A terceira proposta foi lançada pelo Laboratório de Planejamento e Administração em Saúde-LAPA, no final da década de 1980, por um grupo de profissionais que ali desenvolviam suas atividades. Autores, como Emerson Merhy e Gastão Wagner Campos, iniciaram discussões acerca do processo de trabalho em saúde, do conceito de humanização em saúde, da necessidade da criação do vínculo e da responsabilidade pelos usuários, bem como do acolhimento como forma de humanizar as relações entre usuários e profissionais (SILVA JUNIOR, 2006).

Essa corrente teve como influência pensamentos diversos, tais como os de Carlos Matus, Mario Testa, Foucault, Guatari, Deleuze, da teoria da ação comunicativa de Habermas e Castoriadis. Mas no tocante à concepção de saúde, a terceira proposta utilizou-se de discussões que vinham ocorrendo na América Latina, levantando, entretanto, dois questionamentos acerca desta concepção:

Um, com relação à subjetividade e à individualidade, uma vez que essas não são valorizadas na percepção dos problemas de saúde. Refere-se à limitação da epidemiologia em perceber os aspectos individuais do adoecer, os desejos e interesses articulados na composição da demanda aos serviços. [...] O outro [...] diz respeito aos usuários e à incorporação de novos sujeitos sociais na luta em Defesa da Vida (SILVA JUNIOR, 2006, p. 103).

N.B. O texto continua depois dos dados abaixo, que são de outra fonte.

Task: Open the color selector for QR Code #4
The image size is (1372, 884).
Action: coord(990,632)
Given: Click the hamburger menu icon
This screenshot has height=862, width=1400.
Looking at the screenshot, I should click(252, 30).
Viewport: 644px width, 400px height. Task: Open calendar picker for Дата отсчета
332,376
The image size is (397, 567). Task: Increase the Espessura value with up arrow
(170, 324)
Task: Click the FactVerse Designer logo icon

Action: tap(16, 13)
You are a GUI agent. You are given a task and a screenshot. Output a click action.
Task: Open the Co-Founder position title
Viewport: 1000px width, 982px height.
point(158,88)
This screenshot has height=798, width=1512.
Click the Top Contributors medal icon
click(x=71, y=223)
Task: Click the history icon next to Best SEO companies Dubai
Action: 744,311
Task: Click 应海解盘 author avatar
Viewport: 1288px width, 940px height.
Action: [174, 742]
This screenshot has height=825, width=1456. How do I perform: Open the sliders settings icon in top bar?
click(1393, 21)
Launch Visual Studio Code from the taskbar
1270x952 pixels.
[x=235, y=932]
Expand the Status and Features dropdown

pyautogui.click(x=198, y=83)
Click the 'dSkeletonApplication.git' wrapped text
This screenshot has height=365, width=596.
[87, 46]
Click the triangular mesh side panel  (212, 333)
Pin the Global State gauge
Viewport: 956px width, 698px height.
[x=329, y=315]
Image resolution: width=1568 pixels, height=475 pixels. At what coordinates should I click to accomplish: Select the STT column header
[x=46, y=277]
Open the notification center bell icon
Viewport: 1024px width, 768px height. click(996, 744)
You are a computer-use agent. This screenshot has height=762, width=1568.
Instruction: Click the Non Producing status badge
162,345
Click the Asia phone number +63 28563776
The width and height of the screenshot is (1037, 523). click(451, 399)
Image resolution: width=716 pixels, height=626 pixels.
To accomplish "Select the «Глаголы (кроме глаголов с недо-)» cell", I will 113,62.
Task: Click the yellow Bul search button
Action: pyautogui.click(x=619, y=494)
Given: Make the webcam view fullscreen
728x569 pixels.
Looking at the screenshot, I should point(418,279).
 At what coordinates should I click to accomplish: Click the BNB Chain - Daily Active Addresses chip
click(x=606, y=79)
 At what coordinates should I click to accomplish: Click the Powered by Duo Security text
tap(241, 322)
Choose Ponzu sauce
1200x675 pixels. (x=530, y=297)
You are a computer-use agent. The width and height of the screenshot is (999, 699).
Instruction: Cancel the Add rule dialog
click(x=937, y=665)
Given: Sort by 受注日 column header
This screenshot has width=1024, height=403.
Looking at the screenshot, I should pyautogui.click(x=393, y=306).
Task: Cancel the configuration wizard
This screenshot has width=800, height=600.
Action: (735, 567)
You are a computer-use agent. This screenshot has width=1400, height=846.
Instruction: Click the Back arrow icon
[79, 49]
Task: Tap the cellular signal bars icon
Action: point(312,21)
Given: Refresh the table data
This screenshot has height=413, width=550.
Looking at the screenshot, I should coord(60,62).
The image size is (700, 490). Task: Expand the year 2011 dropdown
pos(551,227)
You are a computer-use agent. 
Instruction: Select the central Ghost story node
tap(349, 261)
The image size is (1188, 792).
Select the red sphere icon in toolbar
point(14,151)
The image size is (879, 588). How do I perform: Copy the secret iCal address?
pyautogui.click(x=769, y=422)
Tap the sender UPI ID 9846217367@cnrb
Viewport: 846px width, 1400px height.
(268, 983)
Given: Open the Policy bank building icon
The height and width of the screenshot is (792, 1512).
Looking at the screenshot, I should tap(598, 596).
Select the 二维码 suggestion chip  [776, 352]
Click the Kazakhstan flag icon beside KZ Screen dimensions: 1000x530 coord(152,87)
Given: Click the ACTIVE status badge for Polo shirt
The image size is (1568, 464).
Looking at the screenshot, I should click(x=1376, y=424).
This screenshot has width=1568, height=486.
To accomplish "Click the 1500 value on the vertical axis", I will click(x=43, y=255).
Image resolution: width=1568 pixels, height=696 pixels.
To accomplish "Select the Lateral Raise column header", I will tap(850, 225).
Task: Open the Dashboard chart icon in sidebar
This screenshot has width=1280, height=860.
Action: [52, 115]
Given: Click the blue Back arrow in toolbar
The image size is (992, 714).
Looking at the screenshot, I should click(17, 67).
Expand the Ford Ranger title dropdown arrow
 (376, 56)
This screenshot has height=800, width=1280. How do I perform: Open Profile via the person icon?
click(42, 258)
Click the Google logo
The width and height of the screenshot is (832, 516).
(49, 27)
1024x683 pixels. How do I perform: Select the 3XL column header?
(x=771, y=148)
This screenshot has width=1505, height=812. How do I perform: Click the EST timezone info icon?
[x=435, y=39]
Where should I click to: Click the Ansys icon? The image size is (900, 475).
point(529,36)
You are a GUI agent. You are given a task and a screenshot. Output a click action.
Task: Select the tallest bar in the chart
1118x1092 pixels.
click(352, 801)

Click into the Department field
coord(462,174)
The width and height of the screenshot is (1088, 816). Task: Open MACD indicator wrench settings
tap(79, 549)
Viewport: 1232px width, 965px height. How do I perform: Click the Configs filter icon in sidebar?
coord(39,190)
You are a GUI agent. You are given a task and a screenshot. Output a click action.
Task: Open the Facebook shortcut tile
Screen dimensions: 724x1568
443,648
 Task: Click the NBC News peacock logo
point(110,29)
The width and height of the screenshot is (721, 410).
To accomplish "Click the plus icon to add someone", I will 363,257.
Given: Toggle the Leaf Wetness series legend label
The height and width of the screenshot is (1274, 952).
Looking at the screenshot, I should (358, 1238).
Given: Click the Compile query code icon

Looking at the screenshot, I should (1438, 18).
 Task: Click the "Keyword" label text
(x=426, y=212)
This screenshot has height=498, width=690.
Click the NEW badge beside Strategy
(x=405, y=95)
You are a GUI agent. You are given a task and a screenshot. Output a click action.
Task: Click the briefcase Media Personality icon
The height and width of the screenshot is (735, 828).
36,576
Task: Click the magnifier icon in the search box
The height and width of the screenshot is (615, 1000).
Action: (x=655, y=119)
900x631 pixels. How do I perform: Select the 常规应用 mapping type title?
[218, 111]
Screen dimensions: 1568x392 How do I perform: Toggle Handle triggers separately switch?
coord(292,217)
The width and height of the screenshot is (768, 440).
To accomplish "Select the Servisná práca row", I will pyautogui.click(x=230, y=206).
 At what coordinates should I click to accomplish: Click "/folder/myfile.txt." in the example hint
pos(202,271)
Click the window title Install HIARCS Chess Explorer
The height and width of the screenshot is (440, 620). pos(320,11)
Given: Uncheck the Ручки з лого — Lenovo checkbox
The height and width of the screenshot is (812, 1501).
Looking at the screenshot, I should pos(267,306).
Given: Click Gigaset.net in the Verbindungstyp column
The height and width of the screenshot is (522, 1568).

Assim, a corrente em Defesa da Vida recebe destaque no âmago da Saúde Coletiva, com suas publicações referentes, primeiramente, à integralidade, e posteriormente, à discussão da humanização. Esta última começou a ser discutida em meados da década de 1990, quando se iniciou o debate sobre o modo como estava se configurando o atendimento dos profissionais de saúde e aos usuários que acessavam este mesmo sistema. Uma vez que esta corrente determinou como um de seus princípios norteadores: “o serviço público de saúde voltado para a defesa da vida individual e coletiva”, foi defendida a idéia de que a humanização das relações seria condição essencial para a melhoria da qualidade do atendimento prestado. Para este grupo, a humanização é conceituada como “a garantia de acesso ao serviço e a todos os recursos tecnológicos necessários para defesa da vida, de forma imediata; à informação individual e coletiva, e à equidade no atendimento a todos os cidadãos” (SILVA JUNIOR, 2006).